Words and Viewpoints in Indigenous Religious Language

I'm in boot camp for a new job, which is why I didn't file a column last week. This is keeping me pretty busy. The class has about twenty people from all over the U.S., and a few from elsewhere. It's an interesting mix.

But now, down to work.

Back in 1979, a book appeared that started an interesting controversy. Hanta Yo, by Ruth Beebe Hill, is a novel about a band of Lakota around 1800. For me, the most interesting part was the first paragraph of the author's preface. It's a list of words.

If you manage to locate this book and read the paragraph, you may have to go over it a few times before you even start to guess why the author wants you to notice these words. Then she tells you: something to the effect that none of these words, nor the concepts they represent, appear in this book. She claims that she wrote the story in English, then translated it into the Sioux dialect of her characters, then translated it back into English. The intent was to tell the story as much from within a cultural viewpoint as possible.

After the book was published with much fanfare, a firestorm grew up around it, mostly from the Lakota tribe and other Native Americans. I'm not sure where that ended up. It was a while ago now. I thought the story was good. But it's the list of words in the preface that had a lasting impact on me.

After the intent is explained to you, it's easy to see why some of those words are there. For example: weed. What use would a non-agricultural people have for a word like that? If I were a member of a hunter/gatherer tribe, I might even think a concept like weed, if I could somehow get it into my head, was an evil idea. But what about if, or because? Try living without these words, and some of the others on this list, for even a few minutes. You will find it far beyond hard.
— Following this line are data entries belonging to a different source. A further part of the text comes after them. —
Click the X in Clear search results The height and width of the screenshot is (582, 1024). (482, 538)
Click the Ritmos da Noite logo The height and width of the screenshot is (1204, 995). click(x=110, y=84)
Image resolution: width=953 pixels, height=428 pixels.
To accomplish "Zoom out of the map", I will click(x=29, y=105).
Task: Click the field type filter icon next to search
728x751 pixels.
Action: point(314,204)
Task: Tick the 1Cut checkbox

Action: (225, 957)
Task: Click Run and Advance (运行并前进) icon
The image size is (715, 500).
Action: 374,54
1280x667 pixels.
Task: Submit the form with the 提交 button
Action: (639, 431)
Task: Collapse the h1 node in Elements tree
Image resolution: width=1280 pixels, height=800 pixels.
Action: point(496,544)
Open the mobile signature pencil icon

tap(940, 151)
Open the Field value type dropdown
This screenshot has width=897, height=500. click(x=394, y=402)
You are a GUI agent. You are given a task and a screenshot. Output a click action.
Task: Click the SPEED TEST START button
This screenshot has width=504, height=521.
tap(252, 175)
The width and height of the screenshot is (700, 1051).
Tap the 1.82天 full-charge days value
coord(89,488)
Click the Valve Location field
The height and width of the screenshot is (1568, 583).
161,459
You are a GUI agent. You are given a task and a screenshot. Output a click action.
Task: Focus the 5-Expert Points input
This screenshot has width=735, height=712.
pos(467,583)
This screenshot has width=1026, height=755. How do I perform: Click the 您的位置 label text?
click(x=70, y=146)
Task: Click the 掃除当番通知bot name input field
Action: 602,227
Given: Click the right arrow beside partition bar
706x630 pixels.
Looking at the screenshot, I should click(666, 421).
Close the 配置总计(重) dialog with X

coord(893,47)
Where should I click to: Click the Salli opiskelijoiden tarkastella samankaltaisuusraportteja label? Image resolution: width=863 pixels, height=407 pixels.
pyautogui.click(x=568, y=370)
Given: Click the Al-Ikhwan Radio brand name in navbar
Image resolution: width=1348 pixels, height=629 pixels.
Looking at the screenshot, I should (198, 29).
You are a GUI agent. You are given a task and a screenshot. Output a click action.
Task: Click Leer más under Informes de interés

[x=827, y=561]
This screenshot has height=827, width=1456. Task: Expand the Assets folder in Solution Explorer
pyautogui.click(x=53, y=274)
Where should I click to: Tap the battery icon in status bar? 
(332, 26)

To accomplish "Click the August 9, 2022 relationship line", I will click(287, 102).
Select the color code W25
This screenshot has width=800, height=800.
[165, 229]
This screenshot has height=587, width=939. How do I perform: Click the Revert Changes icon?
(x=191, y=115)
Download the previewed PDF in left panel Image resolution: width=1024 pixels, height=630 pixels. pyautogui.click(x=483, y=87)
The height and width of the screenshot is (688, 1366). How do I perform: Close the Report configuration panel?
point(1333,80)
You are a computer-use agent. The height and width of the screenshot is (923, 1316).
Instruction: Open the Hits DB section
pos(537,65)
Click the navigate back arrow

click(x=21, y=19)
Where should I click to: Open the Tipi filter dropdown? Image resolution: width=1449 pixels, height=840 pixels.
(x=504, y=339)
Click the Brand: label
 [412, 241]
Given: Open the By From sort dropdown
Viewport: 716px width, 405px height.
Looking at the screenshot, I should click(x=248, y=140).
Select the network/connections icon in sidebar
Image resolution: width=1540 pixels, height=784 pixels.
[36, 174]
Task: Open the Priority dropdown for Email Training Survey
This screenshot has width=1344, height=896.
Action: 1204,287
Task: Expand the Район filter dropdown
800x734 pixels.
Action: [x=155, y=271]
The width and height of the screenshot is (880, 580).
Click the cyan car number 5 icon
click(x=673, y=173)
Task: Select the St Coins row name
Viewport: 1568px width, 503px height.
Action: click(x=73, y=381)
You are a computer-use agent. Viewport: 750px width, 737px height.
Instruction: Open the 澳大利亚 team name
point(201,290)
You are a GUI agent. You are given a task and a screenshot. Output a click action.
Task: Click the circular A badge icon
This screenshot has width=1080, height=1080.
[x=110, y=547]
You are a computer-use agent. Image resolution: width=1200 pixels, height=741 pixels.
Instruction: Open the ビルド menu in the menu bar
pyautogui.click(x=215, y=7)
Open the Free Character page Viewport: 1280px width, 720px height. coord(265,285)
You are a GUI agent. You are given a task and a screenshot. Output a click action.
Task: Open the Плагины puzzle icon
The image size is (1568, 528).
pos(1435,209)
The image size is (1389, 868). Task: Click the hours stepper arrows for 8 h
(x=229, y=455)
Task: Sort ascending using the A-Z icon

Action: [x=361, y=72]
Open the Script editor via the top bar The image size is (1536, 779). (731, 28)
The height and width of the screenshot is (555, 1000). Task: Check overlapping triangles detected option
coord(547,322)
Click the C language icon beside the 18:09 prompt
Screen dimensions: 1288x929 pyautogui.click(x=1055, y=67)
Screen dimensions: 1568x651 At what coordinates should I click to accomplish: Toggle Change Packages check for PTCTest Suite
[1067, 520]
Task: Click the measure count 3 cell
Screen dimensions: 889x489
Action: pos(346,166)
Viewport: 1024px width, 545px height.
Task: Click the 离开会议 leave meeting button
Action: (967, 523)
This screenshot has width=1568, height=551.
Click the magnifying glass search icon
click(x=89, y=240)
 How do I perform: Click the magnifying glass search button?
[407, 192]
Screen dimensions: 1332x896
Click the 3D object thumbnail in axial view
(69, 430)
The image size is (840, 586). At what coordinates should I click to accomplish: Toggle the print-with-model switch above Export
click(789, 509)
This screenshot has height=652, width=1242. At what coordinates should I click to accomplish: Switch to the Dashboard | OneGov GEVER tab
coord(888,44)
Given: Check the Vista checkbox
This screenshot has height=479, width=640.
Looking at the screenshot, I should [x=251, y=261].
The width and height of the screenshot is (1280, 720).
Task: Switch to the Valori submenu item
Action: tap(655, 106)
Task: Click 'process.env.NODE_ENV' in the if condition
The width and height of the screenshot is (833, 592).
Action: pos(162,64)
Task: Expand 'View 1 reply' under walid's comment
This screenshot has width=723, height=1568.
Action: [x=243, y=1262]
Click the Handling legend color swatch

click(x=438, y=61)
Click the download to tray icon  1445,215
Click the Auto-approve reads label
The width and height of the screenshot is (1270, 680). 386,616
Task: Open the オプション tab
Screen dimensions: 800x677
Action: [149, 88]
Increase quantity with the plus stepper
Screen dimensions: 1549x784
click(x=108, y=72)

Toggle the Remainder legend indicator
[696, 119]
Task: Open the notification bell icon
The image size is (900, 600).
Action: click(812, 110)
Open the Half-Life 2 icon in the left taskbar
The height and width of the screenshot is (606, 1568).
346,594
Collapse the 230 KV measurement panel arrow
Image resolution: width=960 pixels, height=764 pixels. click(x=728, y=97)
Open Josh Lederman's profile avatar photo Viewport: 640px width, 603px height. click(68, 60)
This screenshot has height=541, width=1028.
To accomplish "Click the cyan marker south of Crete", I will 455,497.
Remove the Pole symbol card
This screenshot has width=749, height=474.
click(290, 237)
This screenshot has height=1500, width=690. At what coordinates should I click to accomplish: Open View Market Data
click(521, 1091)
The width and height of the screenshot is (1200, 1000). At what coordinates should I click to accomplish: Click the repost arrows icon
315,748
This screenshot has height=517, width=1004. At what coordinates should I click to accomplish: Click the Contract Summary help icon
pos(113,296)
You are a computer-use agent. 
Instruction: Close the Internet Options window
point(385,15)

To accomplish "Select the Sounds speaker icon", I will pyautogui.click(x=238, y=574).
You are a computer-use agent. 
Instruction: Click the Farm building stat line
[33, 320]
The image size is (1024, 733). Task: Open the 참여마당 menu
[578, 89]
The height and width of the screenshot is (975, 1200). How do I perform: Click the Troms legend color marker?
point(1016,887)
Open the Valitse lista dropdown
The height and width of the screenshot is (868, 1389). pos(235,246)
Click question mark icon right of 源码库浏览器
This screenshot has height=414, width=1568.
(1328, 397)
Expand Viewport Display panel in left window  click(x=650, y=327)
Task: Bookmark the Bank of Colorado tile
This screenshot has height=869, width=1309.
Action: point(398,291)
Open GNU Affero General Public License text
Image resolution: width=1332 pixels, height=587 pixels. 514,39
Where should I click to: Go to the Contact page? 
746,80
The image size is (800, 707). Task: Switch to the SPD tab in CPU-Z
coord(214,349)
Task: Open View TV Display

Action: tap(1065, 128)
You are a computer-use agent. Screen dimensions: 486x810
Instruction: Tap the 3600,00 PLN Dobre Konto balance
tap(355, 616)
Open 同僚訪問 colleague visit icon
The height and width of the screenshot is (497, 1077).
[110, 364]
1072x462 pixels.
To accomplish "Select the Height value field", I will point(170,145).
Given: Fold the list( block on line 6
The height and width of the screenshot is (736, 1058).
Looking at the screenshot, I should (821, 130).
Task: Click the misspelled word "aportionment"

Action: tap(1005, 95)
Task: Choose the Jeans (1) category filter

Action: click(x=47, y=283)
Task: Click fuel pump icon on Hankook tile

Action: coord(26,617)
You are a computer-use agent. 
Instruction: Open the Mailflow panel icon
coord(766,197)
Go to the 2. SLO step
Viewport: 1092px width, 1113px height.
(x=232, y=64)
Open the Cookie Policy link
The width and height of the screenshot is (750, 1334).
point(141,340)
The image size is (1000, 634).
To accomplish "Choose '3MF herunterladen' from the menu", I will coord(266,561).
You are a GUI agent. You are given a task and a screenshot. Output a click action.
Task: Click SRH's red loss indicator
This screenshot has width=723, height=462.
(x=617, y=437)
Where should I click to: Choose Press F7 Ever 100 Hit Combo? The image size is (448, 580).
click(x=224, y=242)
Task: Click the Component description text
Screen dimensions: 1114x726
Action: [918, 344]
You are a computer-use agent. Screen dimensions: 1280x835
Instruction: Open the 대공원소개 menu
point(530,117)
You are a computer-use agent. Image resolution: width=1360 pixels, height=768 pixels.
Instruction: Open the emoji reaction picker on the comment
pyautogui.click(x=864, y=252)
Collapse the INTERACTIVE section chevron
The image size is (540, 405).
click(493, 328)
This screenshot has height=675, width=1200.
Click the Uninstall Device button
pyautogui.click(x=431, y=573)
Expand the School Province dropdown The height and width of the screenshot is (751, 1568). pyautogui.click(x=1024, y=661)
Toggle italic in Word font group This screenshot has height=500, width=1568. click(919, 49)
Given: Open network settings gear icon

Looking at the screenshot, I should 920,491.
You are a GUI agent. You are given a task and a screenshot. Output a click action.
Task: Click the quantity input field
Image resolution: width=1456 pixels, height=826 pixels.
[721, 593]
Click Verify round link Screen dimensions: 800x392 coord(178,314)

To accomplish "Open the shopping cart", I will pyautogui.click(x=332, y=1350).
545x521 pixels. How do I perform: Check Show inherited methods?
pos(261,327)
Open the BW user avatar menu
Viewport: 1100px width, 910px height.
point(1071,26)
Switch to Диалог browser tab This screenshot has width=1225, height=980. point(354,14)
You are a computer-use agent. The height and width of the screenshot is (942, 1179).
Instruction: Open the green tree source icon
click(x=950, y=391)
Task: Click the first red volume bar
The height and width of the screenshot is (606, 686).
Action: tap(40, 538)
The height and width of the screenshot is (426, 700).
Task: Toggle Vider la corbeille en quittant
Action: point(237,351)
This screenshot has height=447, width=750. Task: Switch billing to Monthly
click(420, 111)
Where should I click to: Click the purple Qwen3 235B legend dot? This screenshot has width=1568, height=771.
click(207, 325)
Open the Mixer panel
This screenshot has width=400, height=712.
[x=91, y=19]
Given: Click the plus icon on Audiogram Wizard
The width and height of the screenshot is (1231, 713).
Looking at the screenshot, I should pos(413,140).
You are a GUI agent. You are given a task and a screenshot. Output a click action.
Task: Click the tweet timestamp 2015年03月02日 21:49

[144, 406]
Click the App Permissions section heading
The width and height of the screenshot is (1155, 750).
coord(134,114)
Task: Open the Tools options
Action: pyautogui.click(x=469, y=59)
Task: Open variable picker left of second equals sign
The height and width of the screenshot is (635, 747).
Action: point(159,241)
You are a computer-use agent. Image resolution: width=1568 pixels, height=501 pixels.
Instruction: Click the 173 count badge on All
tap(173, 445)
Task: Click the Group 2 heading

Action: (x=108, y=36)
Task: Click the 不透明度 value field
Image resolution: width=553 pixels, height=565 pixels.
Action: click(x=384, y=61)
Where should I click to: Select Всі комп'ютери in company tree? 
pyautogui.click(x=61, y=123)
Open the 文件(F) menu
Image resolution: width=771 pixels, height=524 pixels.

In online reviews, some readers complain that the language has a wooden feel to it. If it didn't feel that way to me, perhaps it was because I accepted early on that this language, and the story it conveyed, was about a point of view that was just different from my everyday experience. As a reader, it was my job to understand that point of view as well as I could through this linguistic subterfuge.

Over the weekend, we invited one of my new classmates from work over for dinner. He is a pleasant fellow, originally from Lithuania (I love that word: it feels good to say, and to hear). This country on the Baltic Sea was absorbed, much against its will, into the Soviet Union for several decades. But a more interesting aspect of its history is that it was the last country in Europe to succumb to Christianity, holding out into the 1400s. With the exception of a few remote tribes, Baltic Paganism is historically closer to the surface than any other native religion in Europe.

And, incidentally, Baltic Paganism is a very close Indo-European relative to Scandinavian Paganism: what we usually call Heathenry. Of course, there are differences, but our Thor is very similar to their Perkunas, complete with thunder and hammer.

One of my new friend's comments during dinner was that, when he wants to talk about religion, he has to switch into Russian. Lithuanian, he says, just doesn't have the words for it.

I have a suspicion about this, though. I wonder if Lithuanian is actually very well equipped to talk about religion, but just not about Christianity. Perhaps this old language can speak eloquently about religion: the religion that lived and grew alongside it.